▶ Kutipan

Mengapa Aku Masih Haus Cinta?
Aku juga sudah pernah bekerja mati-matian—sampai kadang rasanya seperti diperbudak. Aku sudah berkorban demi keluarga, bahkan demi citra yang akhirnya membuatku lupa pada diriku sendiri. Dua area itu sudah kualami, dengan segala rasa pahit-manisnya.
Namun, ada satu hal yang masih terasa seperti ruang kosong di dalam batin: cinta.
Cinta Itu Berbeda
-
Jalan-jalan lintas kota memberi kenangan, tapi setelah pulang, yang tersisa hanya foto.
-
Kerja keras memberi uang, tapi kalau tak bermakna, hanya meninggalkan lelah.
-
Pengorbanan demi keluarga mungkin membuat orang lain bangga, tapi seringkali diriku sendiri terluka.
Itulah sebabnya, meski aku sudah kenyang dengan pengalaman kerja, keluarga, bahkan perjalanan jauh, hatiku masih haus cinta.

▶ Cuplikan Data
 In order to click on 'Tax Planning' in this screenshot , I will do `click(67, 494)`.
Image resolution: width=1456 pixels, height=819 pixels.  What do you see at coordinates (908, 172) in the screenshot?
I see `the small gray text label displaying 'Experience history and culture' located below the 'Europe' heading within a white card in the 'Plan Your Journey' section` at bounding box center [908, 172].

▶ Tantangan 1
Sunting kutipan tentang rasa haus cinta dengan menuliskan ulang bagiannya yang dimulai pada kata-kata "Mengapa Aku Masih" dan berhenti setelah "diriku sendiri terluka.". Gantilah "foto" dengan "video".
▶ Tantangan 2
Di bawah judul "Cinta Itu Berbeda" dalam kutipan tersebut terdapat sebuah daftar. Sebutkan semua hal yang tercantum dalam daftar itu beserta apa yang diberikan masing-masing menurut kutipan.
▶ Tantangan 3
Teruskan kutipan tentang rasa haus cinta itu, mulai dari bagian sesudah kalimat terakhirnya.

▶ Hasil 1
Mengapa Aku Masih Haus Cinta?
Aku juga sudah pernah bekerja mati-matian—sampai kadang rasanya seperti diperbudak. Aku sudah berkorban demi keluarga, bahkan demi citra yang akhirnya membuatku lupa pada diriku sendiri. Dua area itu sudah kualami, dengan segala rasa pahit-manisnya.
Namun, ada satu hal yang masih terasa seperti ruang kosong di dalam batin: cinta.
Cinta Itu Berbeda
-
Jalan-jalan lintas kota memberi kenangan, tapi setelah pulang, yang tersisa hanya video.
-
Kerja keras memberi uang, tapi kalau tak bermakna, hanya meninggalkan lelah.
-
Pengorbanan demi keluarga mungkin membuat orang lain bangga, tapi seringkali diriku sendiri terluka.

▶ Hasil 2
- Jalan-jalan lintas kota: memberi kenangan, tetapi setelah pulang yang tersisa hanya foto.
- Kerja keras: memberi uang, tetapi jika tak bermakna hanya meninggalkan lelah.
- Pengorbanan demi keluarga: mungkin membuat orang lain bangga, tetapi sering kali melukai diri sendiri.

▶ Hasil 3
Rasa Haus Itu Bukan Kelemahan
Dulu aku sering menyalahkan diri sendiri: “Kenapa aku masih ingin cinta, padahal aku sudah dewasa? Bukankah seharusnya aku sudah puas dengan hidup apa adanya?”
Aku tak ingin lagi cinta yang hanya topeng, manipulasi, atau kewajiban semu. Aku ingin cinta yang membuatku bisa menjadi diriku sendiri tanpa harus kehilangan kewarasan.
Menemukan Cinta Sehat
Bagiku, cinta sehat itu punya tiga tanda sederhana:
-
Sejajar. Tidak ada yang jadi tuhan, tidak ada yang jadi budak.
-
Menghidupkan. Setelah bersamanya, aku merasa lebih hidup, bukan lebih mati rasa.
-
Menenangkan. Ada damai yang lahir, bukan hanya gairah sesaat.
Cinta seperti itu mungkin tidak datang secepat perjalanan lintas kota. Ia butuh kesabaran, keberanian, dan kejujuran. Tapi justru karena itu, ia terasa berharga.
Penutup
Dan hari ini aku berhenti merasa malu dengan rasa itu. Karena ternyata, rasa haus inilah yang membuatku tetap manusia, tetap hidup, dan tetap punya harapan untuk menemukan rumah sejati dalam diri orang lain.
Apakah kamu juga merasakan hal yang sama—bahwa cinta adalah satu-satunya ruang kosong yang masih ingin kamu isi?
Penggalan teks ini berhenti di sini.